Repeat every one of the entries below exactly, line for line.

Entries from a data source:
___

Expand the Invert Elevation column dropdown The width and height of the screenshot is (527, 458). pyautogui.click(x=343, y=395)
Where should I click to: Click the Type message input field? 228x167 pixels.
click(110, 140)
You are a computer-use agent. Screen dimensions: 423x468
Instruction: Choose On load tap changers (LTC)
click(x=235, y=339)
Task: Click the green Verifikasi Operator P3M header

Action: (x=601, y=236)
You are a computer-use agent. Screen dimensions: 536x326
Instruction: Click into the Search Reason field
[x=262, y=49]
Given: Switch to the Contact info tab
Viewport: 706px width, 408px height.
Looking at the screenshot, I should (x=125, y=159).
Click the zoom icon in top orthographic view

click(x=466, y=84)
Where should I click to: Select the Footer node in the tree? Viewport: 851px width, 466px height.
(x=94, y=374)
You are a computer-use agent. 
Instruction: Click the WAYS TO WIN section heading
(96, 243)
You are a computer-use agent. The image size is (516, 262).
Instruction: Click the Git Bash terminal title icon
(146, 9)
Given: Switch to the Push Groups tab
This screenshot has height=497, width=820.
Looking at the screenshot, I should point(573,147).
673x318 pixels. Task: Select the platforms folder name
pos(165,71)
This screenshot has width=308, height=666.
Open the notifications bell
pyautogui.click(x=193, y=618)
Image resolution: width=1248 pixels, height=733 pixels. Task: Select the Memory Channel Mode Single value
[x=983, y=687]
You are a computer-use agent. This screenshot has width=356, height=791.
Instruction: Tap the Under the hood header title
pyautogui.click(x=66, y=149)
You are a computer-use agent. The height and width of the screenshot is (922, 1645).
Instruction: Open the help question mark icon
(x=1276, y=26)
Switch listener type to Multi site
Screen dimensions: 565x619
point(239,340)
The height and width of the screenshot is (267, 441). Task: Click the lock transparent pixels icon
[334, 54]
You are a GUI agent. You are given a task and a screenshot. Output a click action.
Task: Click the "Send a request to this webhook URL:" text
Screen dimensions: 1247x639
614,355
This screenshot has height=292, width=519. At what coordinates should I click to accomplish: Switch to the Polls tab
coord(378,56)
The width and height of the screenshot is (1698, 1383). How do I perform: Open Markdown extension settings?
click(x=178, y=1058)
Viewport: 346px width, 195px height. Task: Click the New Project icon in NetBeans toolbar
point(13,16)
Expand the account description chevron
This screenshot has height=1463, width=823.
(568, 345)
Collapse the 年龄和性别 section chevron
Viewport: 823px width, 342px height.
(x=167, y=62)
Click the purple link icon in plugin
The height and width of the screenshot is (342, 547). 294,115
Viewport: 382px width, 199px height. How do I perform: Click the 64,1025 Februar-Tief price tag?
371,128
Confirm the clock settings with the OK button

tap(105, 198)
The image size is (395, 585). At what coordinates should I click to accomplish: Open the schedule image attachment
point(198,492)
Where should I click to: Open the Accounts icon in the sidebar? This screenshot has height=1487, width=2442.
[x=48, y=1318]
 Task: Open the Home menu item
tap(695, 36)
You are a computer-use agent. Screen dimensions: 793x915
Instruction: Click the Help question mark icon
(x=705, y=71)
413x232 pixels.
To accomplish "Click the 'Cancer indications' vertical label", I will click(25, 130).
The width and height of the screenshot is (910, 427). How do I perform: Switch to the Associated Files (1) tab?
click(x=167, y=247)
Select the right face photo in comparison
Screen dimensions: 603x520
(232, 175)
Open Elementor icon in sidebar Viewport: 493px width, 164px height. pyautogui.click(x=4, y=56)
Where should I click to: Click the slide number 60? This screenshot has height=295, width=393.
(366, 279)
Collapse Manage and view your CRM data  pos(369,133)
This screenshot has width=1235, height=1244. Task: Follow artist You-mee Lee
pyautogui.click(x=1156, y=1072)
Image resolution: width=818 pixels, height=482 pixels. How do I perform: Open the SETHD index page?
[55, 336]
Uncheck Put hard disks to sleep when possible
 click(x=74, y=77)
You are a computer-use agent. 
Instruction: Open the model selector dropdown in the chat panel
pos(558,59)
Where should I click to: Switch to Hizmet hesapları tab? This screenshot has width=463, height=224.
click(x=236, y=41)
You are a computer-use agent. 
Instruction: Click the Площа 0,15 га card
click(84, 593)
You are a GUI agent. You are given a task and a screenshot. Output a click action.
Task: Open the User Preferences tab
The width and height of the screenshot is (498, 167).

___

■ Response for this exercise
Expand the Invert Elevation column dropdown The width and height of the screenshot is (527, 458). pyautogui.click(x=343, y=395)
Where should I click to: Click the Type message input field? 228x167 pixels.
click(110, 140)
You are a computer-use agent. Screen dimensions: 423x468
Instruction: Choose On load tap changers (LTC)
click(x=235, y=339)
Task: Click the green Verifikasi Operator P3M header

Action: (x=601, y=236)
You are a computer-use agent. Screen dimensions: 536x326
Instruction: Click into the Search Reason field
[x=262, y=49]
Given: Switch to the Contact info tab
Viewport: 706px width, 408px height.
Looking at the screenshot, I should (x=125, y=159).
Click the zoom icon in top orthographic view

click(x=466, y=84)
Where should I click to: Select the Footer node in the tree? Viewport: 851px width, 466px height.
(x=94, y=374)
You are a computer-use agent. 
Instruction: Click the WAYS TO WIN section heading
(96, 243)
You are a computer-use agent. The image size is (516, 262).
Instruction: Click the Git Bash terminal title icon
(146, 9)
Given: Switch to the Push Groups tab
This screenshot has height=497, width=820.
Looking at the screenshot, I should point(573,147).
673x318 pixels. Task: Select the platforms folder name
pos(165,71)
This screenshot has width=308, height=666.
Open the notifications bell
pyautogui.click(x=193, y=618)
Image resolution: width=1248 pixels, height=733 pixels. Task: Select the Memory Channel Mode Single value
[x=983, y=687]
You are a computer-use agent. This screenshot has width=356, height=791.
Instruction: Tap the Under the hood header title
pyautogui.click(x=66, y=149)
You are a computer-use agent. The height and width of the screenshot is (922, 1645).
Instruction: Open the help question mark icon
(x=1276, y=26)
Switch listener type to Multi site
Screen dimensions: 565x619
point(239,340)
The height and width of the screenshot is (267, 441). Task: Click the lock transparent pixels icon
[334, 54]
You are a GUI agent. You are given a task and a screenshot. Output a click action.
Task: Click the "Send a request to this webhook URL:" text
Screen dimensions: 1247x639
614,355
This screenshot has height=292, width=519. At what coordinates should I click to accomplish: Switch to the Polls tab
coord(378,56)
The width and height of the screenshot is (1698, 1383). How do I perform: Open Markdown extension settings?
click(x=178, y=1058)
Viewport: 346px width, 195px height. Task: Click the New Project icon in NetBeans toolbar
point(13,16)
Expand the account description chevron
This screenshot has height=1463, width=823.
(568, 345)
Collapse the 年龄和性别 section chevron
Viewport: 823px width, 342px height.
(x=167, y=62)
Click the purple link icon in plugin
The height and width of the screenshot is (342, 547). 294,115
Viewport: 382px width, 199px height. How do I perform: Click the 64,1025 Februar-Tief price tag?
371,128
Confirm the clock settings with the OK button

tap(105, 198)
The image size is (395, 585). At what coordinates should I click to accomplish: Open the schedule image attachment
point(198,492)
Where should I click to: Open the Accounts icon in the sidebar? This screenshot has height=1487, width=2442.
[x=48, y=1318]
 Task: Open the Home menu item
tap(695, 36)
You are a computer-use agent. Screen dimensions: 793x915
Instruction: Click the Help question mark icon
(x=705, y=71)
413x232 pixels.
To accomplish "Click the 'Cancer indications' vertical label", I will click(25, 130).
The width and height of the screenshot is (910, 427). How do I perform: Switch to the Associated Files (1) tab?
click(x=167, y=247)
Select the right face photo in comparison
Screen dimensions: 603x520
(232, 175)
Open Elementor icon in sidebar Viewport: 493px width, 164px height. pyautogui.click(x=4, y=56)
Where should I click to: Click the slide number 60? This screenshot has height=295, width=393.
(366, 279)
Collapse Manage and view your CRM data  pos(369,133)
This screenshot has width=1235, height=1244. Task: Follow artist You-mee Lee
pyautogui.click(x=1156, y=1072)
Image resolution: width=818 pixels, height=482 pixels. How do I perform: Open the SETHD index page?
[55, 336]
Uncheck Put hard disks to sleep when possible
 click(x=74, y=77)
You are a computer-use agent. 
Instruction: Open the model selector dropdown in the chat panel
pos(558,59)
Where should I click to: Switch to Hizmet hesapları tab? This screenshot has width=463, height=224.
click(x=236, y=41)
You are a computer-use agent. 
Instruction: Click the Площа 0,15 га card
click(84, 593)
You are a GUI agent. You are given a task and a screenshot. Output a click action.
Task: Open the User Preferences tab
The width and height of the screenshot is (498, 167).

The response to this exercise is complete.